[Entries taken from a collection]
****************

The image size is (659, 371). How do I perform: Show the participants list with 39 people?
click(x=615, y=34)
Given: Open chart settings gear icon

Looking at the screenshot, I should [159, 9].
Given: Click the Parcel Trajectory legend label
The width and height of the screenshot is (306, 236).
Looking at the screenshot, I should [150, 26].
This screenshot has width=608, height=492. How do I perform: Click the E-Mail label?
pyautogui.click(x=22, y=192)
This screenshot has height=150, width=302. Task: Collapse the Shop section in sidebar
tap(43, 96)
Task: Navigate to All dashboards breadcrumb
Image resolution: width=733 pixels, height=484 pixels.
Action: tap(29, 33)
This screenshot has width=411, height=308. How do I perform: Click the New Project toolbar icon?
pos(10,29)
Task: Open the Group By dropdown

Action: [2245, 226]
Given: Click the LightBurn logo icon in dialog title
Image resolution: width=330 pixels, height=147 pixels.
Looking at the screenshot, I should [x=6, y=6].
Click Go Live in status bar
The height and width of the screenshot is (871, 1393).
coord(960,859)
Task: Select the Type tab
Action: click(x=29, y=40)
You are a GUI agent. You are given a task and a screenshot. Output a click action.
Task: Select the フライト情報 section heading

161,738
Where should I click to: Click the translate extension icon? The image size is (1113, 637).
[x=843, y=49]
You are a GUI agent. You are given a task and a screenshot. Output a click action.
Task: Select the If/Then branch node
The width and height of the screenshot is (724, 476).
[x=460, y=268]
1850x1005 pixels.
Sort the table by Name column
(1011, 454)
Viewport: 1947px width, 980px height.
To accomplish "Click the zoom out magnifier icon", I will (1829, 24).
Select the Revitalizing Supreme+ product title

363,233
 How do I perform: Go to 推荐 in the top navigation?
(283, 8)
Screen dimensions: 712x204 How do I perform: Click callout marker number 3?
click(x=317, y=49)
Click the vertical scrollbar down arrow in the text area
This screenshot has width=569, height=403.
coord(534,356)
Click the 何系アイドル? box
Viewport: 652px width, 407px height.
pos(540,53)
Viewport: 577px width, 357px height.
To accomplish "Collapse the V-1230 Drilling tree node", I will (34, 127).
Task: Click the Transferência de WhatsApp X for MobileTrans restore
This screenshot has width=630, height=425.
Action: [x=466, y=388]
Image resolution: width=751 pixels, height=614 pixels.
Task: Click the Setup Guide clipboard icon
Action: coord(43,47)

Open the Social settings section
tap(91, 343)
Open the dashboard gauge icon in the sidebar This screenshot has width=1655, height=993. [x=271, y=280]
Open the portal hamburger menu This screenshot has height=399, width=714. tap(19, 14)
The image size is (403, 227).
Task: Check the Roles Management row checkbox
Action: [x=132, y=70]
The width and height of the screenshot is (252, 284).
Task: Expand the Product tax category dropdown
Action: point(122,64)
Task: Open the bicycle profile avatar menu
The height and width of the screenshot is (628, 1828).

****************

▸ **Work to do**:
Please give the lines of all the items above as a JSON list of strings, one string per line, with blank lines left out.

▸ **Written answer**:
[
  "The image size is (659, 371). How do I perform: Show the participants list with 39 people?",
  "click(x=615, y=34)",
  "Given: Open chart settings gear icon",
  "Looking at the screenshot, I should [159, 9].",
  "Given: Click the Parcel Trajectory legend label",
  "The width and height of the screenshot is (306, 236).",
  "Looking at the screenshot, I should [150, 26].",
  "This screenshot has width=608, height=492. How do I perform: Click the E-Mail label?",
  "pyautogui.click(x=22, y=192)",
  "This screenshot has height=150, width=302. Task: Collapse the Shop section in sidebar",
  "tap(43, 96)",
  "Task: Navigate to All dashboards breadcrumb",
  "Image resolution: width=733 pixels, height=484 pixels.",
  "Action: tap(29, 33)",
  "This screenshot has width=411, height=308. How do I perform: Click the New Project toolbar icon?",
  "pos(10,29)",
  "Task: Open the Group By dropdown",
  "Action: [2245, 226]",
  "Given: Click the LightBurn logo icon in dialog title",
  "Image resolution: width=330 pixels, height=147 pixels.",
  "Looking at the screenshot, I should [x=6, y=6].",
  "Click Go Live in status bar",
  "The height and width of the screenshot is (871, 1393).",
  "coord(960,859)",
  "Task: Select the Type tab",
  "Action: click(x=29, y=40)",
  "You are a GUI agent. You are given a task and a screenshot. Output a click action.",
  "Task: Select the フライト情報 section heading",
  "161,738",
  "Where should I click to: Click the translate extension icon? The image size is (1113, 637).",
  "[x=843, y=49]",
  "You are a GUI agent. You are given a task and a screenshot. Output a click action.",
  "Task: Select the If/Then branch node",
  "The width and height of the screenshot is (724, 476).",
  "[x=460, y=268]",
  "1850x1005 pixels.",
  "Sort the table by Name column",
  "(1011, 454)",
  "Viewport: 1947px width, 980px height.",
  "To accomplish \"Click the zoom out magnifier icon\", I will (1829, 24).",
  "Select the Revitalizing Supreme+ product title",
  "363,233",
  " How do I perform: Go to 推荐 in the top navigation?",
  "(283, 8)",
  "Screen dimensions: 712x204 How do I perform: Click callout marker number 3?",
  "click(x=317, y=49)",
  "Click the vertical scrollbar down arrow in the text area",
  "This screenshot has width=569, height=403.",
  "coord(534,356)",
  "Click the 何系アイドル? box",
  "Viewport: 652px width, 407px height.",
  "pos(540,53)",
  "Viewport: 577px width, 357px height.",
  "To accomplish \"Collapse the V-1230 Drilling tree node\", I will (34, 127).",
  "Task: Click the Transferência de WhatsApp X for MobileTrans restore",
  "This screenshot has width=630, height=425.",
  "Action: [x=466, y=388]",
  "Image resolution: width=751 pixels, height=614 pixels.",
  "Task: Click the Setup Guide clipboard icon",
  "Action: coord(43,47)",
  "Open the Social settings section",
  "tap(91, 343)",
  "Open the dashboard gauge icon in the sidebar This screenshot has width=1655, height=993. [x=271, y=280]",
  "Open the portal hamburger menu This screenshot has height=399, width=714. tap(19, 14)",
  "The image size is (403, 227).",
  "Task: Check the Roles Management row checkbox",
  "Action: [x=132, y=70]",
  "The width and height of the screenshot is (252, 284).",
  "Task: Expand the Product tax category dropdown",
  "Action: point(122,64)",
  "Task: Open the bicycle profile avatar menu",
  "The height and width of the screenshot is (628, 1828)."
]